Elle n’a pas répondu. J’en ai conclu qu’il y avait eu des précédents. C’est indescriptible, ce sentiment. La colère, l’humiliation, la tristesse. J’avais envie de pleurer. J’avais envie de balancer la vaisselle par la fenêtre. J’avais envie de la traiter de tous les noms. Et en même temps, lui dire à quel point j’avais pu l’aimer.
- Tu comptes faire quoi ? lui ai-je lancé en retenant mes larmes.
- Comment ça ?
- Tu ne peux pas avoir deux hommes dans ta vie. Il faut choisir. Tu as choisi ?
- C’est... C’est compliqué.
- Non Clara, ce n’est pas compliqué. C’est lui, ou moi. Ton brillant collègue probablement plein aux as, ou le sociologue raté.

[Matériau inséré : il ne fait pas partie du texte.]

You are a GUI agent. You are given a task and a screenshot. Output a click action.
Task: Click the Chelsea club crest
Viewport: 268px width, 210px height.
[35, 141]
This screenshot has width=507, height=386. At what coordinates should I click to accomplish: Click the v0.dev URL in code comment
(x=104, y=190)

- Errol, ne dis pas ça. Je ne t’ai jamais traité de sociologue raté. Écoute, je sais que je t’ai fait du mal et que la situation ne peut pas durer. Mais pour l’instant, je ne sais pas.
- Tu ne sais pas ? ai-je répété outré. Tu ne sais pas quoi ? Tu ne sais pas si tu m’aimes encore, ou si tu l’aimes lui ? Tu ne sais pas si tu as le courage de mettre un terme à six ans de relation ? Tu ne sais pas comment t’y prendre pour me mettre dehors ?
- Si je mettais un terme à ma relation avec Thibaud, tu serais capable de me pardonner ?
- Est-ce que tu m’aimes, Clara ?
- Oui, mais... J’en ai marre. Je n’en peux plus de cette situation. Même si je t’aime, ça gâche tout.
- Ok. Dans ce cas, je vais te faciliter la tâche. Je pars. Définitivement. J’ai déjà pris toutes mes affaires.
- Quoi ?
- En même temps, je n’avais pas grand-chose. Je te rends les clés de l’appartement. C’est fini.
J’ai sorti le trousseau de ma poche et l’ai posé sur la table, juste devant elle. Clara me fixait, complètement abasourdie.
- Tu veux qu’on se sépare ? Tu veux rompre ?
- Oui. Ton infidélité est la preuve que tu n’es plus heureuse avec moi. Tu viens de me dire que notre situation ne te convenait plus. Je te rends donc ta liberté.
- Mais je t’aime, Errol. Je comprends que tu sois en colère contre moi. C’est normal. On traverse une période difficile. Mais on n’est peut-être pas obligés de parler de rupture définitive, non ? On pourrait peut-être faire une pause, prendre un peu de recul chacun de notre côté ?
- Si « prendre un peu de recul » signifie te taper tes collègues de bureau, je crois que tu l’as déjà fait. Et ça n’a pas réglé nos problèmes. On arrête, Clara. Ça faisait six ans qu’on était ensemble. Ce sera bizarre au début, mais c’est mieux comme ça.